State how many lines of the listing below contain the word "dark", giving only the number.

[Interface element records]
>> START

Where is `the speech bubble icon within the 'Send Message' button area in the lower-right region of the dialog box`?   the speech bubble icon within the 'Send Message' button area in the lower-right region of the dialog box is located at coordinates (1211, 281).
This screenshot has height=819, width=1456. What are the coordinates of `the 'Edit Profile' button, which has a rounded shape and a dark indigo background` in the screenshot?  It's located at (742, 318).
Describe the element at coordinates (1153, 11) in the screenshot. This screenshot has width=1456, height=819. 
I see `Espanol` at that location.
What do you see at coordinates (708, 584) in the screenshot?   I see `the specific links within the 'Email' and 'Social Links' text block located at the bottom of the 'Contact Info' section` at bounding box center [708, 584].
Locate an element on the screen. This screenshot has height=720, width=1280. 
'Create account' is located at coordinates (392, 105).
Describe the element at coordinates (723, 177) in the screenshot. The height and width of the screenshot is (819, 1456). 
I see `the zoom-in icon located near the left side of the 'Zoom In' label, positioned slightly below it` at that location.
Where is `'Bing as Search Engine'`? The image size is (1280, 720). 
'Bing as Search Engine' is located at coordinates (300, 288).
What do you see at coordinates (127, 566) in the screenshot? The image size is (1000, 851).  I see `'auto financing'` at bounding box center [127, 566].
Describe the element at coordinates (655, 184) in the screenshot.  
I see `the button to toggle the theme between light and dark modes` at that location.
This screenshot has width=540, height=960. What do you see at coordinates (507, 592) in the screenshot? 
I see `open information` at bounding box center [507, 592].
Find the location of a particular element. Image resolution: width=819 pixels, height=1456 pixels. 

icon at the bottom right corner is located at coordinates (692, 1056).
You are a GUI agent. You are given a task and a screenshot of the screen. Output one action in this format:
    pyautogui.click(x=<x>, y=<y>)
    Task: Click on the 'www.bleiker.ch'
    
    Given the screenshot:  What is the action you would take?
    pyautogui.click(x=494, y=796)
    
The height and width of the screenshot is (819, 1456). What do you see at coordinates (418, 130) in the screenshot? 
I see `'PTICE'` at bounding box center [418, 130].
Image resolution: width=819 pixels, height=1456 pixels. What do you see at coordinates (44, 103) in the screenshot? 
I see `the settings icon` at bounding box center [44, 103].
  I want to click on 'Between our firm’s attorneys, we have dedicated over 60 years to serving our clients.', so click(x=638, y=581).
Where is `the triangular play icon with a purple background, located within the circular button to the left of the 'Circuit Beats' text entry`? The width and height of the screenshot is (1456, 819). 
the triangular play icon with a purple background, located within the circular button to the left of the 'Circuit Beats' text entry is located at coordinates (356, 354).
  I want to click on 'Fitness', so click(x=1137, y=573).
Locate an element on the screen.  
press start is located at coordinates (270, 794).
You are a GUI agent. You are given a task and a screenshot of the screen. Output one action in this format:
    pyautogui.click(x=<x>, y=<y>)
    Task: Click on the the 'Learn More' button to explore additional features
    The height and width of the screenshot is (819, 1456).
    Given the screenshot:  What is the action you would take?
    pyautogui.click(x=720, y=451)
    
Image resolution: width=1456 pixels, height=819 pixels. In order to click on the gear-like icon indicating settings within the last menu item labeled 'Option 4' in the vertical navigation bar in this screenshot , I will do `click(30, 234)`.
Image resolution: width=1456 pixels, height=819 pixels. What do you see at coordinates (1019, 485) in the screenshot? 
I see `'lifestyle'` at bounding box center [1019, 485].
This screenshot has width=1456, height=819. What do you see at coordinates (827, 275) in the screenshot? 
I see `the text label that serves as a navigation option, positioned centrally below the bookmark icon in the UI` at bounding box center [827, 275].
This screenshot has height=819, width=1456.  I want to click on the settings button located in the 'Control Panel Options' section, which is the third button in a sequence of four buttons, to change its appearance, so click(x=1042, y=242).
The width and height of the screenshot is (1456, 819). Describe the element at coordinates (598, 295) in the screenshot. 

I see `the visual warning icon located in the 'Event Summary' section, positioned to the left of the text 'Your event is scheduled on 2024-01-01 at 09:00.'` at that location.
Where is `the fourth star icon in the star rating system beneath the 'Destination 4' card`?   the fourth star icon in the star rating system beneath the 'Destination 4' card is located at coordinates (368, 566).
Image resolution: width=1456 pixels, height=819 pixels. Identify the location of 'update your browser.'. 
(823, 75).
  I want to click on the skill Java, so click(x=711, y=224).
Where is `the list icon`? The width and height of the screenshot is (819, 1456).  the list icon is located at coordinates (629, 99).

>> END

● Solution to the exercise
2